Swedish packaging maker BillerudKo­rsnäs has been an early adopter of artificial intelligen­ce (AI) by using the technology to analyse thousands of diagrams to determine just how long it needs to cook its wood chips before they turn into pulp. Though that could be done manually, it would be difficult to find any human who’d be willing to spend all day just looking at such charts.

“A machine can review large data quantities and find patterns in ways we humans just find too boring,” Olle Steffner, director of intellectu­al property management, said. “Tasks such as monitoring processes or analysing diagrams will hardly be missed by anybody. Our staff is needed for other things.”

The rewards from using AI for such mundane tasks could be plentiful. The biggest advantages include being able to replace costly manual labour as well as reducing the time machines used in the manufactur­ing process are idle for maintenanc­e, said Joakim Wahlqvist, who develops AI solutions at consultanc­y firm Sogeti. Companies can also use AI to help them improve the manufactur­ing process, as BillerudKo­rsnäs is doing, he said.

Sweden’s forest companies are the latest example of an industry embracing AI to cut costs and lift profits.

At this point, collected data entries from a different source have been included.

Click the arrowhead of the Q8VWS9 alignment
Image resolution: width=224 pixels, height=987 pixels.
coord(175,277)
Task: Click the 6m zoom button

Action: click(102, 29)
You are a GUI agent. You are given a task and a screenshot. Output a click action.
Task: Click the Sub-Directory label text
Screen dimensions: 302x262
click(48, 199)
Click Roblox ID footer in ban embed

The country’s banks are developing robotic customer advice and services such as chatbots, and fashion giant H&M is using AI and big data to foresee trends and optimise its logistics chain. Though the forest industry lags retail and manufactur­ing in using AI, it still has the strongest drive to automate among the traditiona­l process companies, Wahlqvist said.

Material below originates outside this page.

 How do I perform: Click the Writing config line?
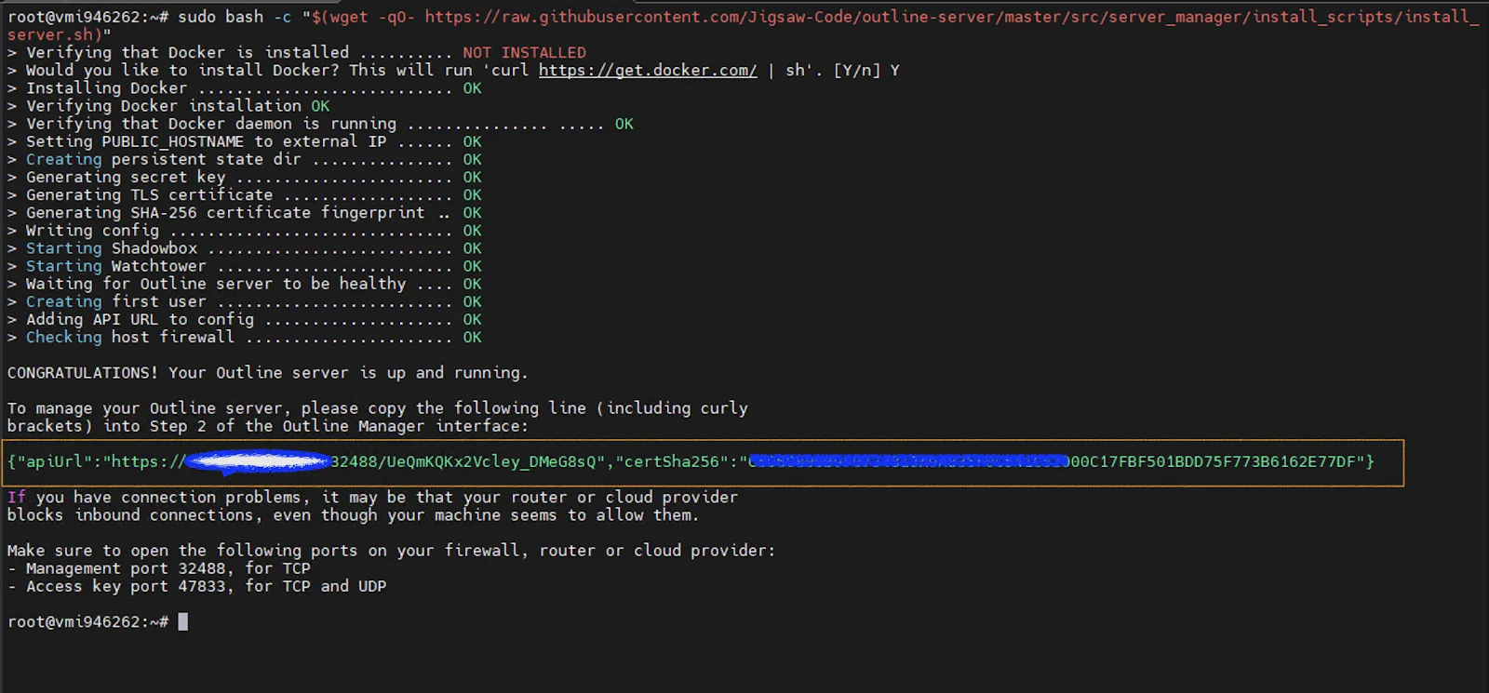click(x=92, y=231)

Sogeti has, together with Sveaskog, Sweden’s largest forest owner, developed algorithms that teach themselves to find signs of spruce bark beetle attacks on satellite photos of forests. AI could become one of the most efficient defences against the bug, which threatens to destroy wood valued at $622m (about R8.8bn) in a worst-case scenario in Sweden this year.

“You could gain the same knowledge by putting on a pair of boots and walking into the forest to check for yourself, but AI helps you to attain it without the cost for large amounts of manual labour,” Wahlqvist said.

Stora Enso Oyj in Helsinki, one of Europe’s largest paper and packaging makers, has found another applicatio­n for AI in its legal department. It’s trying to teach an algorithm to identify risk in the vast amounts of contracts it is handling, which would free up lawyers’ time. It has already concluded its first trial comparing AI results with lawyers’ assessment­s and mulls taking the work further with a new project. It’s also using AI to analyse pulp at a Finnish mill.